Letture: Apocalisse 14,14-19; Salmo 96; Luca 21,5-11
C'è confusione e incertezza nei due brani apocalittici che ascoltiamo oggi, quello del Libro dell'Apocalisse e quello del Vangelo di Luca. È così che il testo potrebbe lasciare anche noi, confusi e incerti. Potremmo sentire che qui c'è pericolo, tanta violenza, abituale nella letteratura apocalittica, ma come dobbiamo accoglierla? Cosa ne dobbiamo fare?
Il teologo mennonita John Howard Yoder sosteneva che solo un popolo oppresso, nel momento in cui subisce l'oppressione, può comprendere il Libro dell'Apocalisse. I cristiani che sono diventati in qualche modo agiati nel mondo, soprattutto in termini di potere e ricchezza, trovano sempre più difficile ascoltare il Libro dell'Apocalisse e sapere cosa farne.
Che cosa ha a che fare con noi? Dalla nostra posizione di comodità potremmo essere tentati di pensare che queste letture non siano affatto rilevanti per noi. Riguardano un passato lontano o un futuro lontano. Sappiamo che c'è un collegamento con la distruzione del Tempio di Gerusalemme da parte degli eserciti romani nel 70 d.C.. E non ci aspettiamo che Gesù torni presto, vero?
Durante il viaggio con lui verso Gerusalemme eravamo a volte confusi e incerti su cosa volesse dire. Eppure siamo rimasti con lui perché abbiamo visto o percepito qualcosa di cruciale in lui, qualcosa di cruciale per la nostra vita. Così ora, quando siamo arrivati con lui a destinazione e gli eventi della sua passione iniziano a svolgersi, ci viene chiesto di rimanere con lui fino alla fine. (Avendo amato i suoi che erano nel mondo, li amò sino alla fine: così il Vangelo di San Giovanni, e a noi è chiesto di amarlo sino alla fine).
Il viaggio si conclude non solo nella città, Gerusalemme, ma nel cuore della città, il Tempio. È lì che si svolge l'ultima parte del ministero pubblico di Gesù (Lc 19,45-21,38). È qui che, per Luca, si concentra il dramma. Il Vangelo di Luca inizia e finisce nel Tempio, l'antico Tempio. Gli Atti degli Apostoli parlano del nuovo Tempio, Gesù Cristo, risuscitato dai morti e ora vivente in coloro che credono in lui, che si diffonde da Gerusalemme, su e giù per la Terra Santa, e infine in tutto il mondo conosciuto.

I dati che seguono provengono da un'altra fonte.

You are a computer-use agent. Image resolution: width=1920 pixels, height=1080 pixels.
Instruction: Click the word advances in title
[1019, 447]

La distruzione dell'edificio fisico da parte dei Romani conferma un crollo più radicale del vecchio Tempio. Il modo in cui Dio, fino a quel momento, era stato presente al suo popolo si dissolve (la tenda è completamente strappata in due, da cima a fondo) e al suo posto c'è il nuovo modo in cui Dio è presente al suo popolo. Gesù è il nuovo luogo della presenza di Dio, prima nel suo corpo, nella sua parola e nella sua vita e poi, quando il suo Spirito è stato inviato sugli apostoli, nella Chiesa, la comunità dei credenti che ora è il luogo privilegiato della presenza di Dio.

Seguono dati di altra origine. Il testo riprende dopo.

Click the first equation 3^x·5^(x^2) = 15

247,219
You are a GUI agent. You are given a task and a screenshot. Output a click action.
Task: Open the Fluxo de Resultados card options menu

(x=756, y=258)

È per questo che tutti i grandi testi profetici sull'Esilio - la perdita della terra, la caduta di Gerusalemme, la partenza della gloria di Dio dal Tempio - possono essere applicati dai cristiani agli eventi della sofferenza e della morte di Gesù. Tutto si disfa, la creazione si disincarna, l'ordine del mondo è scosso, il centro non regge, regnano la confusione e l'incertezza - e attraverso la nebbia, la polvere e il pericolo di tutto ciò arriva il Figlio dell'uomo, venuto a giudicare il mondo e i suoi popoli, venuto a spogliarci completamente dell'ingombro dei nostri idoli per condurci alla presenza del Dio vivente.